◆ Provided entries:

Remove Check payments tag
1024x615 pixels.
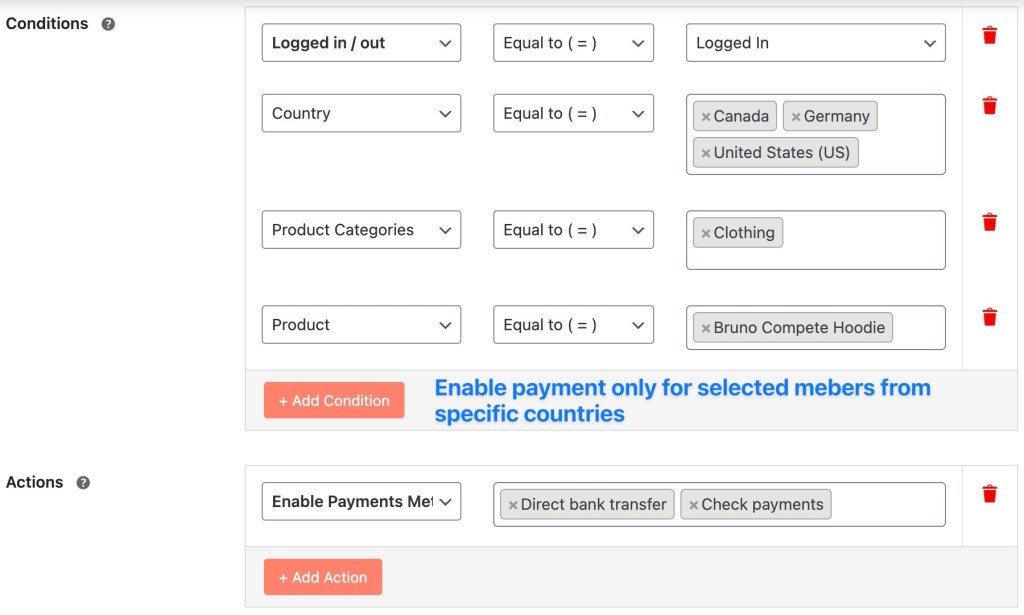click(x=694, y=505)
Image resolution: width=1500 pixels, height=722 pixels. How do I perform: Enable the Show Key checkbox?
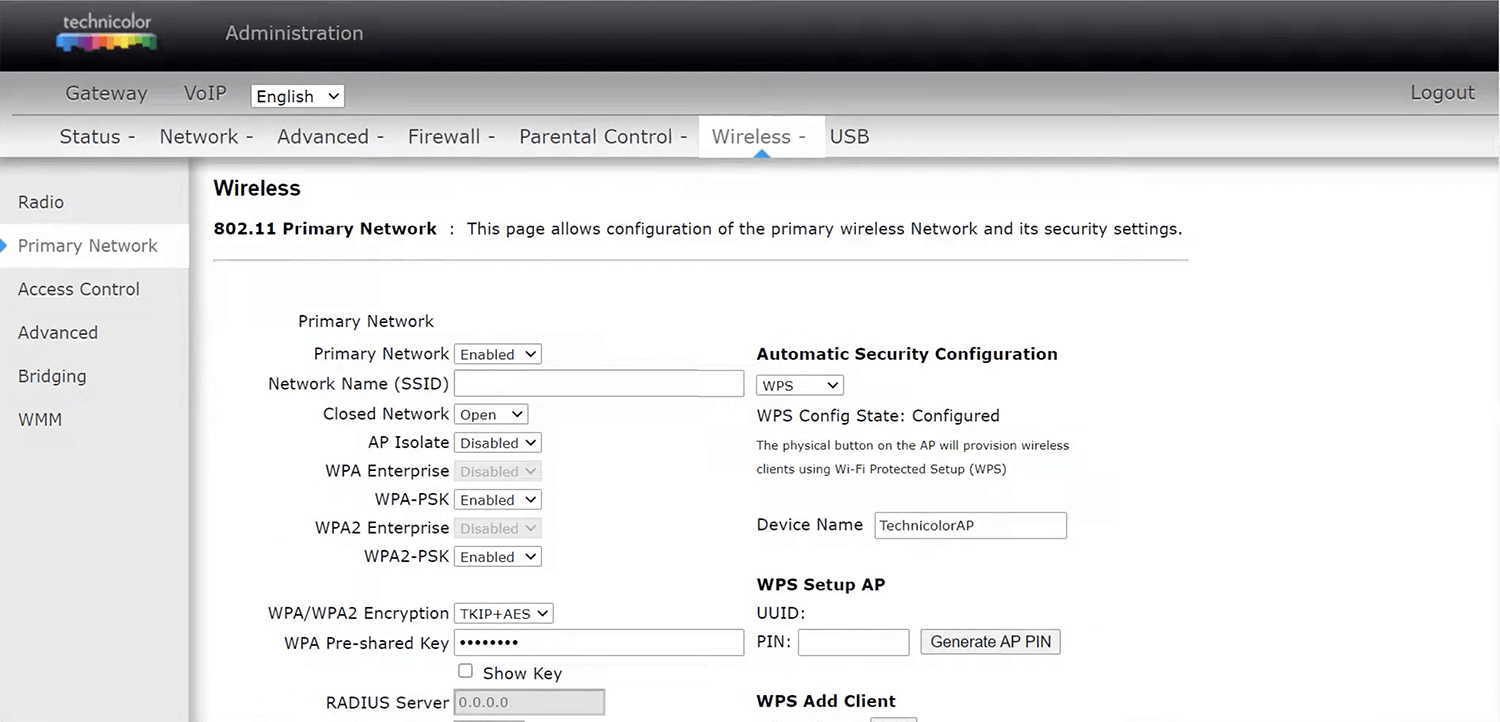pyautogui.click(x=465, y=671)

◆ Your task: Copy out the records, starting at the line that contains "Image resolution: width=1500" and ending at the last line of the records, and leave the pictures out of your copy.

◆ Answer to this problem:
Image resolution: width=1500 pixels, height=722 pixels. How do I perform: Enable the Show Key checkbox?
pyautogui.click(x=465, y=671)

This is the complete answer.